Monday, April 23, 2012

Miró: Sculptor | Yorkshire Sculpture Park | Wakefield


























Text by Elizabeth Holdsworth

The sky is wide in Wakefield, or at least it appears so. Shouldering this weight of blue, Joan Miró's bronze sculptures trample the neat lawns of the Yorkshire Sculpture Park, the glossy black of polished bronze a slick upon amorphous and primal bodies.

Split between the Underground Gallery and the outside Gardens, the exhibition spans the entire career of an artist perhaps more primarily known for his paintings, examining his sculptural output in a first major UK exhibition. In the open air, Miró: Sculptor highlights the Catalan artist's predilection towards ancient figurative forms: earth mother totems prising open cavernous clefts containing within the origins of the world. Although also known for his use of colour, sun soaked primaries outlined in black and bleached out chalky white, these polished bronze outdoor sculptures reflect another side to the artist in the more muted yet crystal clear air of Yorkshire.

It was from the mid 1960s to the end of the artist's life which saw his most intense period of sculptural production. The result, over two hundred bronzes, loosely fall into two distinct categories: those moulded from clay and those assembled from scrap or found objects. The moulded works form the smooth and rounded lady lumps of figures on show in the open air, while the assemblages are more often rough and jagged in texture, many painted in bright pop colours. These bright assemblages in bronze instil a greater sense of the phantasmagoric than that which the artist claims to be his more "conventional" approach to painting and printmaking.
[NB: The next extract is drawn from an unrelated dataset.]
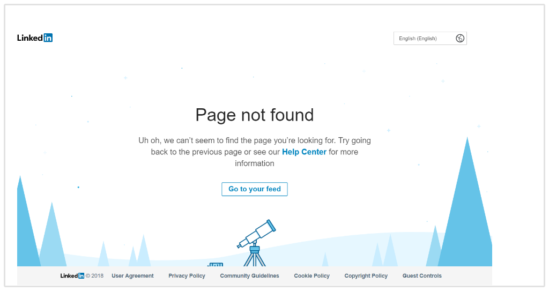The width and height of the screenshot is (549, 291).
Task: Click the Go to your feed button
Action: coord(255,189)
However, the prints displayed alongside sculptural works in this exhibition hold no less striking and fantastic a power than the sculptures, being specially selected to reflect and complement the works on show.

The first room of the Underground holds a number of similar amorphous ebony figures to those seen outside, the 1966 twin works Oiseau Lumiere and Oiseau Solaire emphatically occupying a corner each. On the walls, the black, red and blue examples of the artist's lithograph prints resemble childlike daubings in poster paint, further emphasising the sense of the primitive, the naive and the pure. With a focus on the return to nature, Miró's sculptures are as much about simplifying elements to purer forms as they are about fantasising and dreams.

The exhibition makes the opportune connection between Miró and the Surrealists in its "project space" at the end of the line of galleries in the Underground. An educational room offers an extraordinarily large amount of material for students to engage with all aspects surrounding the artist's practice, displaying his sketches and objects with audio-visual information and a bewildering amount of wall text. The tradition of Surrealism was, however, too restrictive for Miró, so although there were corresponding tendencies he could never himself be categorised as a Surrealist artist. So much the better, as to make this classification would in fact be performing a disservice to an artist whose vision was entirely his own.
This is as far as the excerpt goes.